In an open letter to Facebook the AIPCE denounced instances of the company’s arbitrary censorship of content and called on it to distinguish journalism from other uses of the platform, recognising that “Almost every country has a code of ethics and an independent press council, which criticises newspapers that break the code of ethics”.

Australian Press Council Chair Professor David Weisbrot, who took part in the 2016 AIPCE conference where the issue was discussed, had earlier issued a strong statement condemning Facebook’s censorship of the seminal 1972 Vietnam War photograph commonly known as ‘Napalm Girl’.

Professor Weisbrot described Facebook as having “unthinking, one-size-fits-all standards” that result in inappropriate censorship.
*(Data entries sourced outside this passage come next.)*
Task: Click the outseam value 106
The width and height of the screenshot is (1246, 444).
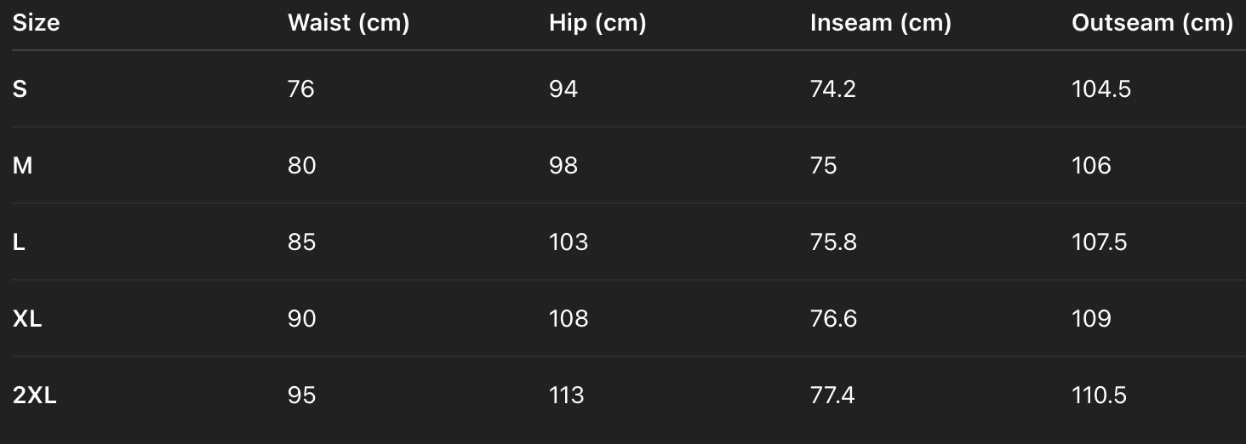Action: [x=1091, y=165]
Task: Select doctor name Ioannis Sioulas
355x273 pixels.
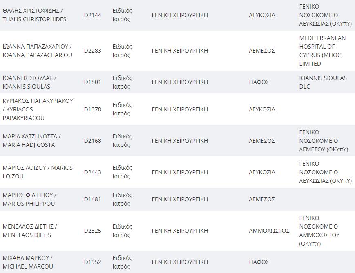Action: pos(30,82)
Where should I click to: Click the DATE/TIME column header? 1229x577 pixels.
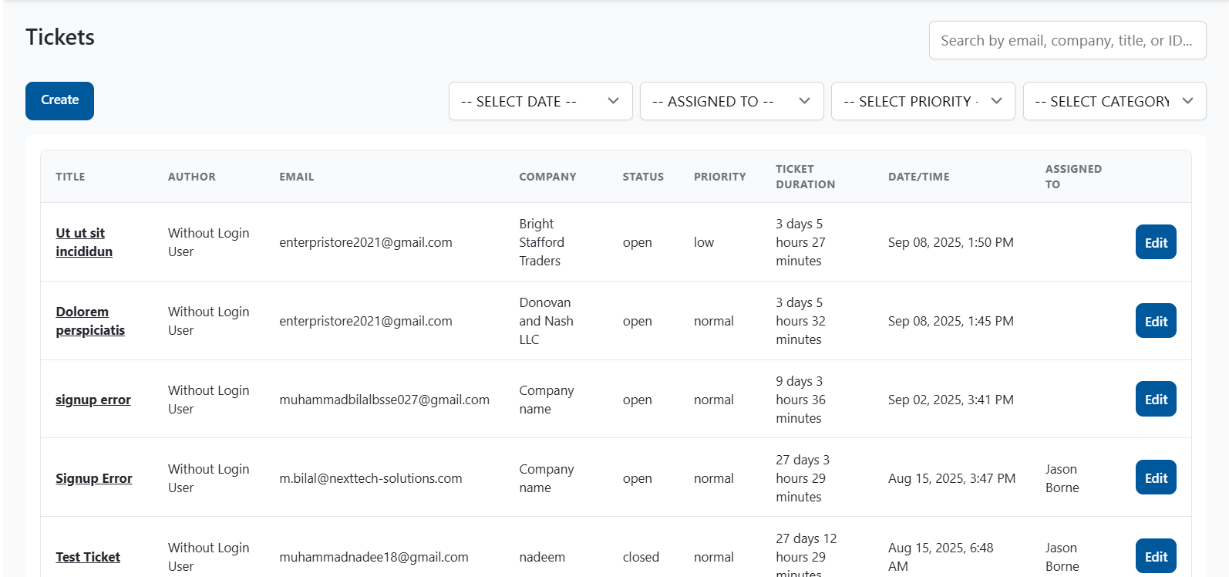tap(918, 177)

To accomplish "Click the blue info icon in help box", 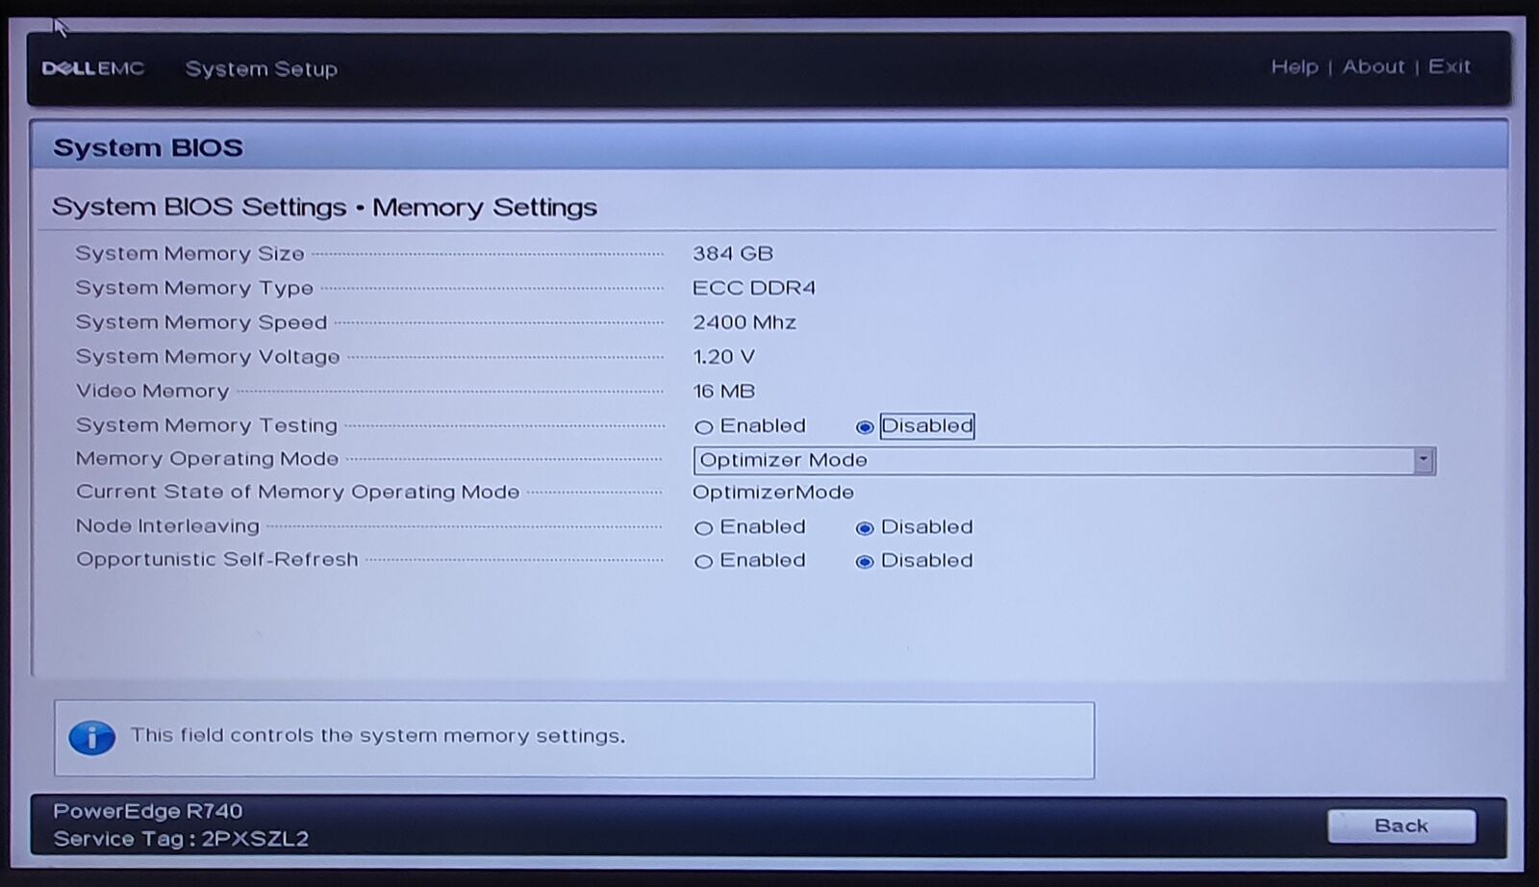I will coord(92,738).
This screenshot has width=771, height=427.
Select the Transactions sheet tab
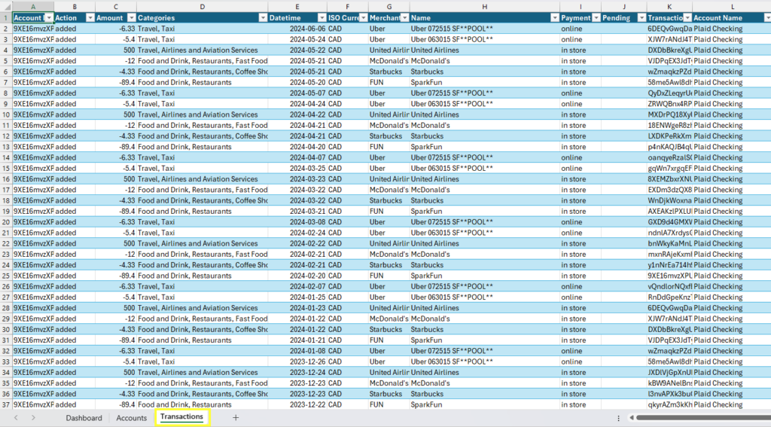pos(181,417)
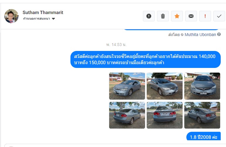Open Muthita Ubonban sender link

click(x=200, y=35)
Facebook sparked international outrage when it deleted a post on the page of Norwegian daily Aftenposten which contained the iconic image of nine-year-old Phan Thi Kim Phúc running naked and screaming from her village after a napalm attack.

The company also removed the photo from the account of the Norwegian Prime Minister Erna Solberg.

The controversy surrounding the incident, Weisbrot wrote, “shines a spotlight on the growing power of Facebook to shape the world’s news agenda without an adequate and clearly stated editorial policy”.

As a leading global publisher in all but name, the company needed to review the way it aggregates and disseminates news and make public whatever editorial policy it has, the statement said.

Company executives also needed to address “the clumsy and ineffective way in which its moderators and computer algorithms make crucial editorial decisions on behalf of Facebook’s users”.

The Australian Press Council has some expertise in the ethical treatment of children by the media, Professor Weisbrot wrote, being currently involved in the development of guidelines in that area, and it clearly categorised the ‘Napalm Girl’ photo, along with that of the body of three-year-old Syrian refugee Aylan Kurdi, as images the world needs to see.

Facebook had prompted similar outrage in Australia earlier this year, he pointed out, when it censored pictures in a New Matilda article of Aboriginal women preparing for a cultural ceremony.

Facebook has since reinstated the iconic image and said it would be reviewing its policies and mechanisms for assessing photos.

“An image of a naked child would normally be presumed to violate our Community Standards, and in some countries might even qualify as child pornography,” the company said in a statement.

“In this case, we recognize the history and global importance of this image in documenting a particular moment in time … Because of its status as an iconic image of historical importance, the value of permitting sharing outweighs the value of protecting the community by removal.”

The Australian Press Council is an associate member of the Alliance of Independent Press Councils of Europe, which is a network of 34 independent European press councils that meets every year to discuss media ethics. This year AIPCE celebrated the first 100 years of the oldest press council in the world, the Swedish Pressens Opinionsnämnd.